Records provided:
┄┄┄┄┄┄┄┄┄┄

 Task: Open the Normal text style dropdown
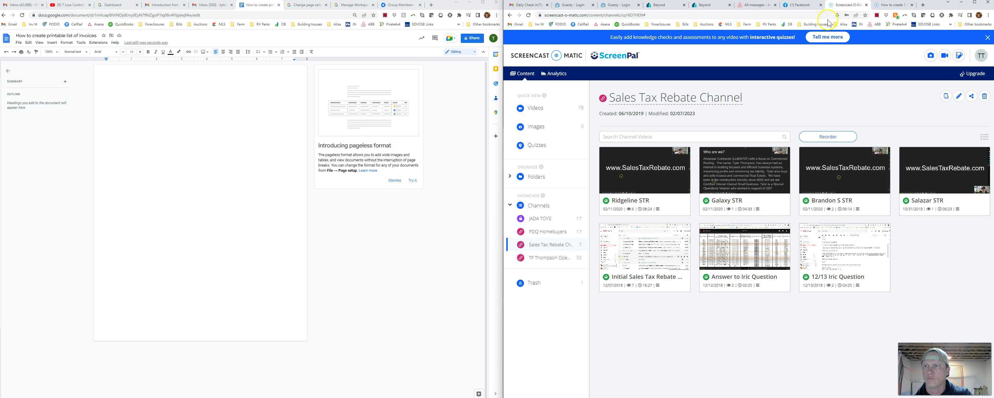[x=76, y=52]
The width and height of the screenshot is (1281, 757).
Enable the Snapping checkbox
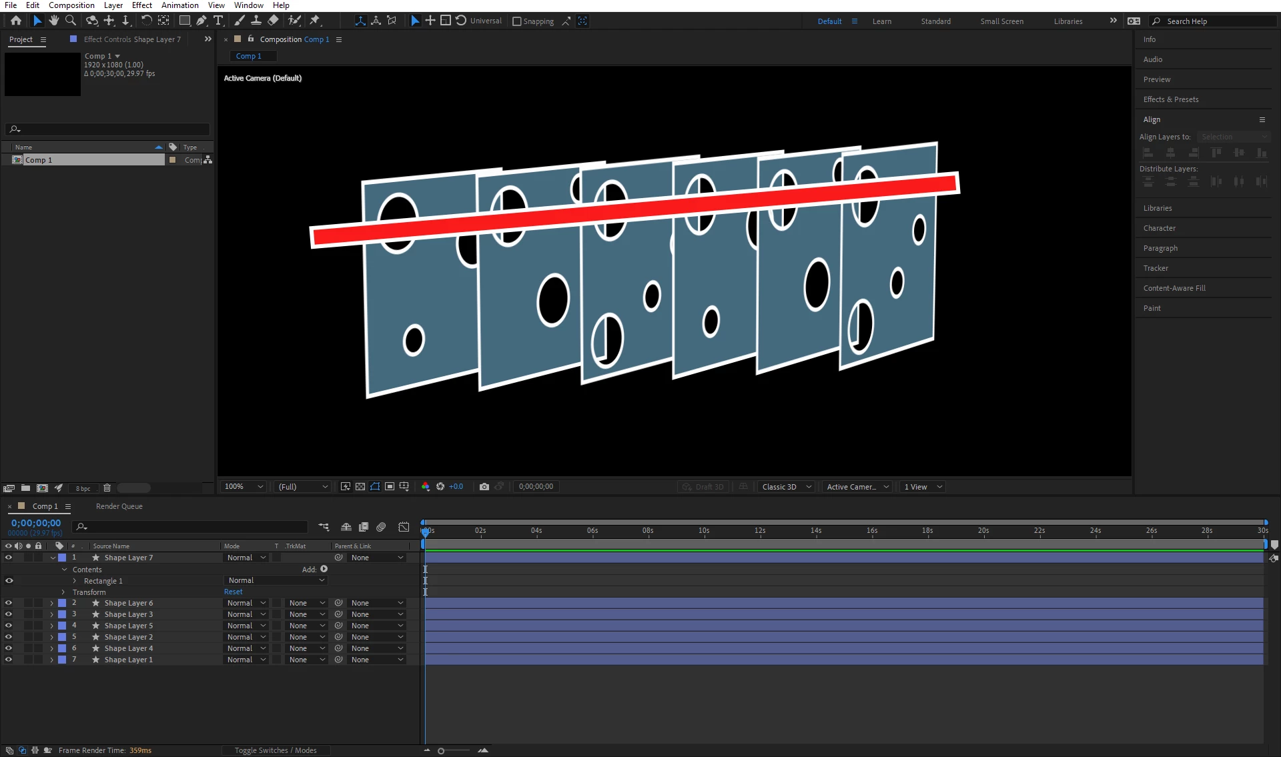pyautogui.click(x=516, y=21)
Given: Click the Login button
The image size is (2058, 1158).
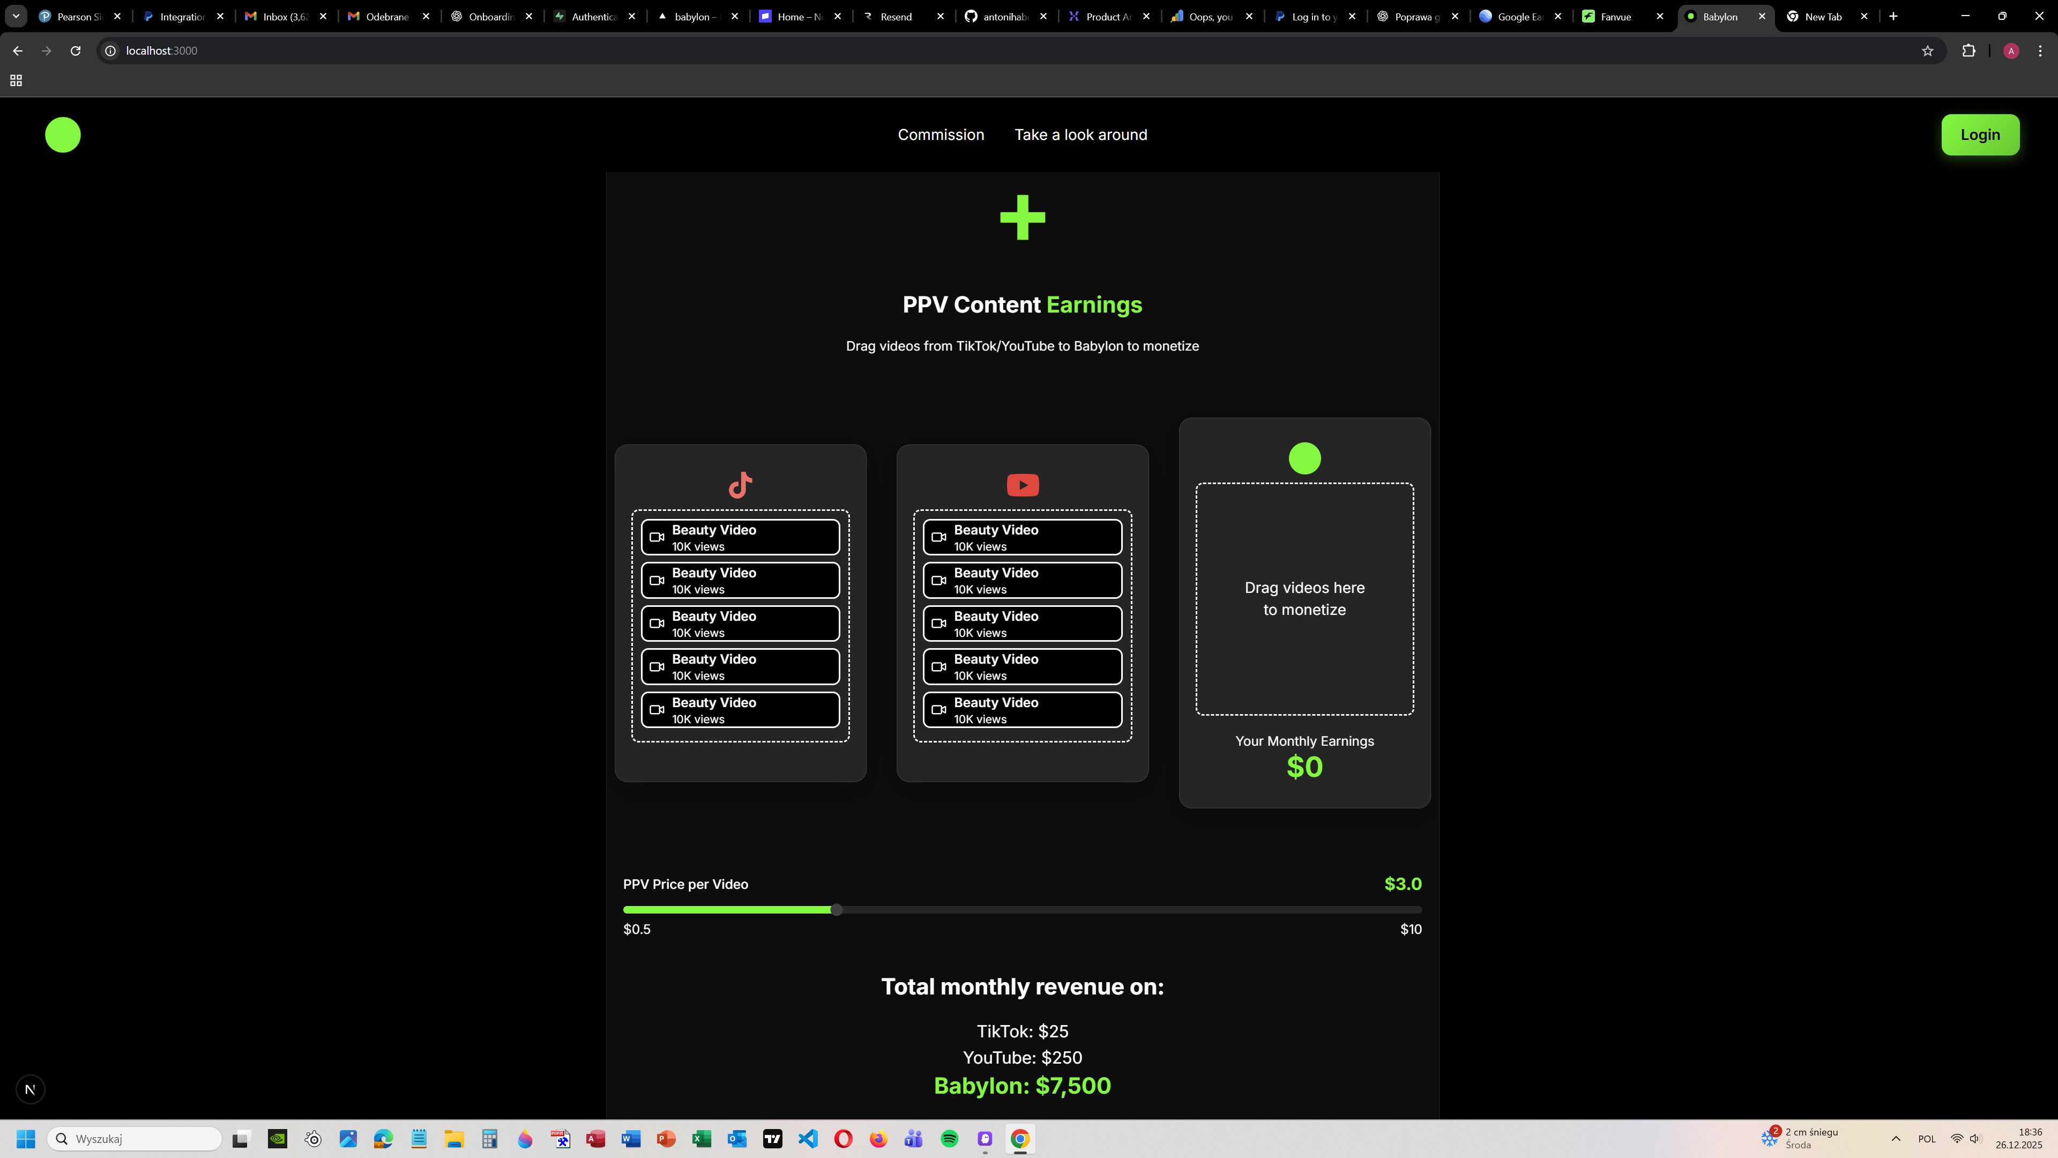Looking at the screenshot, I should [1980, 134].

┄┄┄┄┄┄┄┄┄┄

Work instructions:
Images do not belong in the copy; reproduce all other parts of the records above verbatim.

Written response:
 Task: Open the Normal text style dropdown
[x=76, y=52]
The width and height of the screenshot is (1281, 757).
Enable the Snapping checkbox
pyautogui.click(x=516, y=21)
Given: Click the Login button
The image size is (2058, 1158).
Looking at the screenshot, I should [1980, 134].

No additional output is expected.